In several of my previous posts I have written about the fact that embedded virtualization has low overhead, maintains determinism and all that good stuff. I have also written about some of the benefits of virtualization due to partitioning, scalability and such.
However, there is one aspect of virtualization that gets little 'air time' and that is the fact that there the hypervisor really is a nice, lean, partitioned management layer of your multicore (or single core) hardware.
Now, the true problem comes when a fault occurs in a fault handler. This can happen if things are really broken, maybe due to faulty hardware, or maybe due to memory corruption. If this happens, there often is no other solution but to reboot, a fairly heavy handed solution. One could of course use a JTAG connection to the system if available, but if the system is already fielded, then this is simply not available.
Project this situation to a system built on a Hypervisor. The operating system with the application and the fault handlers is actually running on top of a Hypervisor. The operating system is strongly separated from the Hypervisor in terms of memory areas. So if a fault happens, the Hypervisor is still available and in a sane state unless the problem is truly hardware related, in which case you are out of luck. If the problem is software related, then the Hypervisor can step in when one of these fault situations happens.
The hypervisor contains the fault and can actually be used to explore the state of the partition (the Virtual Board) and find out what happens. The Hypervisor has a record of interrupts received and acknowledged, can walk the memory and dump the memory out over an network connection. It is often not possible to correct the fault, but the hypervisor provides additional debugging capabilities, either manual (by using the Hypervisor debugging shell) or automated by writing fault handlers and recovery code as part of your Hypervisor BSP.
There are a couple of neat ways of using this fault containment.
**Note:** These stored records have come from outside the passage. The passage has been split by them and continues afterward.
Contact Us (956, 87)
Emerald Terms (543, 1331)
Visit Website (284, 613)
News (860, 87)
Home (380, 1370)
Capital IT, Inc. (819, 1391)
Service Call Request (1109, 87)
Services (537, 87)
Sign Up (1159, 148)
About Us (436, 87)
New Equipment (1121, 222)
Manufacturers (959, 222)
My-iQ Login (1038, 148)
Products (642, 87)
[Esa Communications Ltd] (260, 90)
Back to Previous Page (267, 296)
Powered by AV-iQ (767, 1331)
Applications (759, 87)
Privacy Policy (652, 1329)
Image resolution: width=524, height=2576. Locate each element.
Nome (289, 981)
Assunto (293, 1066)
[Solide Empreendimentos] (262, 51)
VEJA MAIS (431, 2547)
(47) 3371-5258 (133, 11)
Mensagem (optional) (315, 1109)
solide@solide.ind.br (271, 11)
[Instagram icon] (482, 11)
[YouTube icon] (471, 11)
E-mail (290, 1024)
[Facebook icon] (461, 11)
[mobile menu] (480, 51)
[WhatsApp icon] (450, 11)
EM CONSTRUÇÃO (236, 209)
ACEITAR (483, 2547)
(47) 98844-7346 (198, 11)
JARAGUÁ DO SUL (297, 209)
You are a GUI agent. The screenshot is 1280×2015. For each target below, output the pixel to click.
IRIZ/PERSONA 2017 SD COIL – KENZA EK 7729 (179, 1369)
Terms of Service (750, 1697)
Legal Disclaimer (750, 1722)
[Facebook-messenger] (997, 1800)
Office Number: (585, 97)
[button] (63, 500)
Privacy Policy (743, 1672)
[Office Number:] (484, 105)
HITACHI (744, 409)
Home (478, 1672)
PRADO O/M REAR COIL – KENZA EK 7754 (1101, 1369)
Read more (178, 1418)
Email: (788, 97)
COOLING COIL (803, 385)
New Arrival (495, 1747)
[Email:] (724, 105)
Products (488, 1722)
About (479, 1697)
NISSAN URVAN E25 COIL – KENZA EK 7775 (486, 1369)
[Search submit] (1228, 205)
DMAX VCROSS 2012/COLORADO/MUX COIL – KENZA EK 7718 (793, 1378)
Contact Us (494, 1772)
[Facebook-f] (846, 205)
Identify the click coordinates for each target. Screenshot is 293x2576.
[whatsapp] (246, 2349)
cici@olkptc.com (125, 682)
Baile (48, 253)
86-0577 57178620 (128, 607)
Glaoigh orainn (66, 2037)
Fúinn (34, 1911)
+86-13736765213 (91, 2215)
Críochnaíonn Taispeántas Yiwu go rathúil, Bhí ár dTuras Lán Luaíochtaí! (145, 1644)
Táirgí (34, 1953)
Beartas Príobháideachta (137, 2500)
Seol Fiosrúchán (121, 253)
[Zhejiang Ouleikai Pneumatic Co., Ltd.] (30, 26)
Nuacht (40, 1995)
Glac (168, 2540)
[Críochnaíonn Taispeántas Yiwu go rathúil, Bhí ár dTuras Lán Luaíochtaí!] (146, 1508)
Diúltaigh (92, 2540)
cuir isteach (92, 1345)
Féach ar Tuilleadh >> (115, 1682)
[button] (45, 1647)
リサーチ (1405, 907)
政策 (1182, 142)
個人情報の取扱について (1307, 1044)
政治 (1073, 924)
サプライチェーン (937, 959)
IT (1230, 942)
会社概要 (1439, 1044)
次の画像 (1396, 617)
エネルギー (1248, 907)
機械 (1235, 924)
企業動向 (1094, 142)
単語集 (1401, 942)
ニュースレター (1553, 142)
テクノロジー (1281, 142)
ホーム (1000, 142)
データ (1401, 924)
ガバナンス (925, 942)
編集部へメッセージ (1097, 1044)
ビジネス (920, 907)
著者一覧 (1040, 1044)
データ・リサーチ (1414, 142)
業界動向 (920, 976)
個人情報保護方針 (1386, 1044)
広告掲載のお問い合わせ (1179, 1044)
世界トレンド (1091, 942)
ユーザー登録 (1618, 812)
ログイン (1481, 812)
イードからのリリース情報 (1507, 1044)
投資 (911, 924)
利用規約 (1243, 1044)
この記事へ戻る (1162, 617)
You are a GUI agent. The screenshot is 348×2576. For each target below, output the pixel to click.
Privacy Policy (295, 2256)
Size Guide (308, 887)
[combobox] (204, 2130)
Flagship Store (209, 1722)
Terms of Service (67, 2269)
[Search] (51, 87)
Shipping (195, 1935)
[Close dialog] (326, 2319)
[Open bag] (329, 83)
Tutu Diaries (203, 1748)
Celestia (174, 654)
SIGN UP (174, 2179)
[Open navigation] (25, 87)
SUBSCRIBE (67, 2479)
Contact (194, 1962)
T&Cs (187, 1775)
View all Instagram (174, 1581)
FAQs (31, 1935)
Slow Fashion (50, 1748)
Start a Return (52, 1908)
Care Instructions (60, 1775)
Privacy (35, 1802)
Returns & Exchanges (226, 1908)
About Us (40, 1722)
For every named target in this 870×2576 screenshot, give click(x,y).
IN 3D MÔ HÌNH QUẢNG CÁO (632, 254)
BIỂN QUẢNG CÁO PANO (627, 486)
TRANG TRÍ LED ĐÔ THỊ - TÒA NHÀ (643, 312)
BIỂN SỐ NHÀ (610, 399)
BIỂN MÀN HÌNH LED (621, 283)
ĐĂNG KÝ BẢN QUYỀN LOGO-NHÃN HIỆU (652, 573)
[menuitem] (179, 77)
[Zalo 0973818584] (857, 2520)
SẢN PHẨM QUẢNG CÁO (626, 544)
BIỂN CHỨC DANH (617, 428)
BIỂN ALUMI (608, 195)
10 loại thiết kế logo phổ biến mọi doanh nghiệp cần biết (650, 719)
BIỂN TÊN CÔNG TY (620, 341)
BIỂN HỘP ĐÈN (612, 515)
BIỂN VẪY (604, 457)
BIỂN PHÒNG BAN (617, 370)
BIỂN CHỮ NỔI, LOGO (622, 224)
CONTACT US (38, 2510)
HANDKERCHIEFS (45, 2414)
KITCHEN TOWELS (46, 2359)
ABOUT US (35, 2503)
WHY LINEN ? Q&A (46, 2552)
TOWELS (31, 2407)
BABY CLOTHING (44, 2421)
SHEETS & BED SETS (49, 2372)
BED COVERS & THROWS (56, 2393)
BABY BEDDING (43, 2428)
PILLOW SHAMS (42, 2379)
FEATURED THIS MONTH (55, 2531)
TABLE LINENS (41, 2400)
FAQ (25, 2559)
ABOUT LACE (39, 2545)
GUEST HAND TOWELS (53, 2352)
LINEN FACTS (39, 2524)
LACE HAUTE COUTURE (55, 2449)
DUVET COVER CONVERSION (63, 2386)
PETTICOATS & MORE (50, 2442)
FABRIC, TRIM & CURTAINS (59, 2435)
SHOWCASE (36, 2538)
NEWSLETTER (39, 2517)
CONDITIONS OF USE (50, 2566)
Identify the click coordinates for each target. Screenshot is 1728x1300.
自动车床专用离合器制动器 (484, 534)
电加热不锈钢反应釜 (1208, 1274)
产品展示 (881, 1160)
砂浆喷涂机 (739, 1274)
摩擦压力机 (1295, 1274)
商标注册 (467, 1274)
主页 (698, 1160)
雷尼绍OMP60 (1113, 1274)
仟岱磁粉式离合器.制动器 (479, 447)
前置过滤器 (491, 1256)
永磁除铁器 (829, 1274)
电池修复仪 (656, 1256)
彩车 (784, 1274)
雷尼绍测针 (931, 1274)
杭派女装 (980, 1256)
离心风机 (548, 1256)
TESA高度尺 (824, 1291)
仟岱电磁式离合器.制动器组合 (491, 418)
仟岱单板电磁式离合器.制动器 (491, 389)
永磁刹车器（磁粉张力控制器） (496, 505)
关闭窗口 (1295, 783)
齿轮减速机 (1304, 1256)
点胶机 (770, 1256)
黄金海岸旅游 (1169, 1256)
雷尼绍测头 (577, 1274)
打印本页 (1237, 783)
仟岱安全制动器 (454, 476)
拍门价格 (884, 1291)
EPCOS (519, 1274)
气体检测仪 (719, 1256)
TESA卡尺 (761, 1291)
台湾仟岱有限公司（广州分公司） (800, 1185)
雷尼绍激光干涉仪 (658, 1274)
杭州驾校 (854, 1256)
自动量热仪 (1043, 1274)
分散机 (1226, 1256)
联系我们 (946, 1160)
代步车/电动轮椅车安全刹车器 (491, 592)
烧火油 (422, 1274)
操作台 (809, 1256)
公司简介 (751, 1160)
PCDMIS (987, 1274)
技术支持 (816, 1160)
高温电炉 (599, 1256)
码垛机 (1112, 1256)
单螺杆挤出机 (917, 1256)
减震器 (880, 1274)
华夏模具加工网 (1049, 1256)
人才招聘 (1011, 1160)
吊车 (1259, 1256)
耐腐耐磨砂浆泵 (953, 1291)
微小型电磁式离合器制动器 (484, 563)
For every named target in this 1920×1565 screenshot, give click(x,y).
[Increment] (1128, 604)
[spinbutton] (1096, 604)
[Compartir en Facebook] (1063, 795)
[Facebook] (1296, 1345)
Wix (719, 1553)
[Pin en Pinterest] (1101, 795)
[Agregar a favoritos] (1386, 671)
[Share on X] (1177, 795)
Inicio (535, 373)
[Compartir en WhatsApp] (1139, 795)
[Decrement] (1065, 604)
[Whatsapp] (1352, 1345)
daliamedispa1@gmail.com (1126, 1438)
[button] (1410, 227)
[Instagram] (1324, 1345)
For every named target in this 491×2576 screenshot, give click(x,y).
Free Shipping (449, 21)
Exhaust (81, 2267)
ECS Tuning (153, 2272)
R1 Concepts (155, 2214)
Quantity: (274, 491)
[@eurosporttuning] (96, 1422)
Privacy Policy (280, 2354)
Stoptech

Firstly, as stated, one can elaborate the fault handler in the Hypervisor to do funky things, handle the code, log the code. However, that is really not an elegant solution, you are adding code to the Hypervisor which should really not be there. The more elegant design would be separate the gathering of information (something the Hypervisor should do) and the actioning on that information, which can be done in a separate Virtual Board that gets a tiny slice of one of the processors in the system.
An example of a problem that could benefit from a fault handler in a hypervisor is the stack overflow detection and handling described by Michael Barr in his post.
All in all, another example of how virtualization is changing the way people develop embedded systems.
Mark is a senior product manager with Wind River focusing on multicore and virtualization solutions. Prior to joining Wind River Mark has helped development teams build embedded systems across Asia, Europe and North America in automotive, telecom, consumer electronics and defense industries.

You are out of luck with a hardware failure, unless the server is a Xeon-based fault-tolerant server. In which case, you continue to run smoothly as though nothing had happened at all.
Posted by: KenDonoghue | March 17, 2010 at 06:15 AM
Thanks for the comment Ken.
Fault tolerance in embedded is typically not handled by fault tolerant IT servers.
For telecom systems it is handled in the ATCA domain (for which Xeon processors are indeed popular).
For other embedded systems the solution is very much industry dependent. Case in point 'safe shutdown' in light of a failure is quite different for a printing press compared to a commercial airliner :)
Posted by: Mark Hermeling | March 17, 2010 at 07:28 PM